MUMBAI: While chatbots offer new efficiency for customer service, brands can't forget the importance of human interaction, a leading Indian bank executive believes.
According to Deepak Sharma, Chief Digital Officer at India's Kotak Mahindra Bank, brands must not lose sight of the fact that they are dealing with customers who are real people when considering entering the chat bot space.
"What is important is designing the bot with the understanding of human emotions," he said at the IAMAI #DoTheMobile event in Mumbai. (For more, read Warc's exclusive report: Chat-bots in India: The end of multiple apps?.)
"At the end of the day, you are dealing with people – we don't behave like machines all the time," Sharma said.
"You have to communicate with the customer on an emotional level, to understand when a customer is unhappy, and when he is being inquisitive. And accordingly, choose your voice modulation."

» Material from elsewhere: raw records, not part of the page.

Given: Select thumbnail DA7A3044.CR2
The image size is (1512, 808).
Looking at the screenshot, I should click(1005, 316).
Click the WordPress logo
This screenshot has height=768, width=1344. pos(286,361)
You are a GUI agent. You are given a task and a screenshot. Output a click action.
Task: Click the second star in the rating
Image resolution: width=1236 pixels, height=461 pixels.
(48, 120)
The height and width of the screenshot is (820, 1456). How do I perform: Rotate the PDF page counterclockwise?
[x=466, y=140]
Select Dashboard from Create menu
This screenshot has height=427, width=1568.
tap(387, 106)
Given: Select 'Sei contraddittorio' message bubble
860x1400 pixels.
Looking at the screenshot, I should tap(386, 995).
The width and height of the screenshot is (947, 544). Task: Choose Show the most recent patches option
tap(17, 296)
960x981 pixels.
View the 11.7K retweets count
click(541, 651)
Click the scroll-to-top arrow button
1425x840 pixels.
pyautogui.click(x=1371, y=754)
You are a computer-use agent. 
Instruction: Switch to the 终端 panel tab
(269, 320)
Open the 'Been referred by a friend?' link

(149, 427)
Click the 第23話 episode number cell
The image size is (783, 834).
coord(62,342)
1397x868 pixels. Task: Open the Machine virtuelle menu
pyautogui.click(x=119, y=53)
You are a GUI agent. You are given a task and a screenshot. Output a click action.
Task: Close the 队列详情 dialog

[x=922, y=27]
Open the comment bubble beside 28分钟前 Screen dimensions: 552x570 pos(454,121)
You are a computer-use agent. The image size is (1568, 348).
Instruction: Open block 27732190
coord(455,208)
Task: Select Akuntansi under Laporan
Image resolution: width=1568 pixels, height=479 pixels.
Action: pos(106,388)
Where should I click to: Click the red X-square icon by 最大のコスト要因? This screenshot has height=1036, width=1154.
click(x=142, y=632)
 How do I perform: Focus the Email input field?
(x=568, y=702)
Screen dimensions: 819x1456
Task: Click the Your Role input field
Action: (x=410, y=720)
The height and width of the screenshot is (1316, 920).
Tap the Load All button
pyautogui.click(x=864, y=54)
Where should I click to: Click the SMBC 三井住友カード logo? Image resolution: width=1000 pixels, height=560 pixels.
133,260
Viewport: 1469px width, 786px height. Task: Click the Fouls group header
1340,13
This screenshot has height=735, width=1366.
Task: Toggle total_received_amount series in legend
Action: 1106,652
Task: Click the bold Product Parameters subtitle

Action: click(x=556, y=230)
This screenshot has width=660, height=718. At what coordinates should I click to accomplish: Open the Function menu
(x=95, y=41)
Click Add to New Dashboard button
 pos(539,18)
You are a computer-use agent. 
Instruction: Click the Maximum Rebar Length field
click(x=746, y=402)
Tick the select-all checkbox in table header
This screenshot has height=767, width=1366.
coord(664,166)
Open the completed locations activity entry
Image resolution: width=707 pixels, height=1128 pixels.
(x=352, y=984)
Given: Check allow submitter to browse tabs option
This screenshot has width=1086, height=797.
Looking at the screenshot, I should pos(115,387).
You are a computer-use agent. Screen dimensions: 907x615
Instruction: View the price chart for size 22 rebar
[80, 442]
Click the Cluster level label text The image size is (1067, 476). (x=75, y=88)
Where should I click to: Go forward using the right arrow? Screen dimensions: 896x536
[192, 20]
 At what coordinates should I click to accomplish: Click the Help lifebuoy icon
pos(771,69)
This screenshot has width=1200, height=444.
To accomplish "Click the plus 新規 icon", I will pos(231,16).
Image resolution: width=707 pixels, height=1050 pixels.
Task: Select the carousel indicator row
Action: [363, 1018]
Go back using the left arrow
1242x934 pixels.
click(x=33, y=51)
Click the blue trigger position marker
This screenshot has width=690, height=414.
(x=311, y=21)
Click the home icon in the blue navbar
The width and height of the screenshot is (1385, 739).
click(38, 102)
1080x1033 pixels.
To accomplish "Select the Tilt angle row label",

While bots are being created in India, they are yet to make a mark on a broader scale – and despite the opportunities they provide, they don't provide a complete alternative to good, old-fashioned, face-to-face service.
What chatbots offer marketers, however, is customer service efficiency and the ability to mine data for deeper insights: "The bot is 24/7, it never goes to sleep. The response is immediate, and the problem resolution time can reduce from 48 hours to probably two hours. And you can do data mining by picking up more and more info though these bots," Sharma said.
Annie Matthew, Director of Audience Marketing at Microsoft agreed: "Not only is it easy for customers to talk to a bot, a bot can sense a sentiment, and respond accordingly," she said.
"A customer service exec who was handling 50 customers a day can now probably handle 500 customers – think of the manifold improvement in productivity."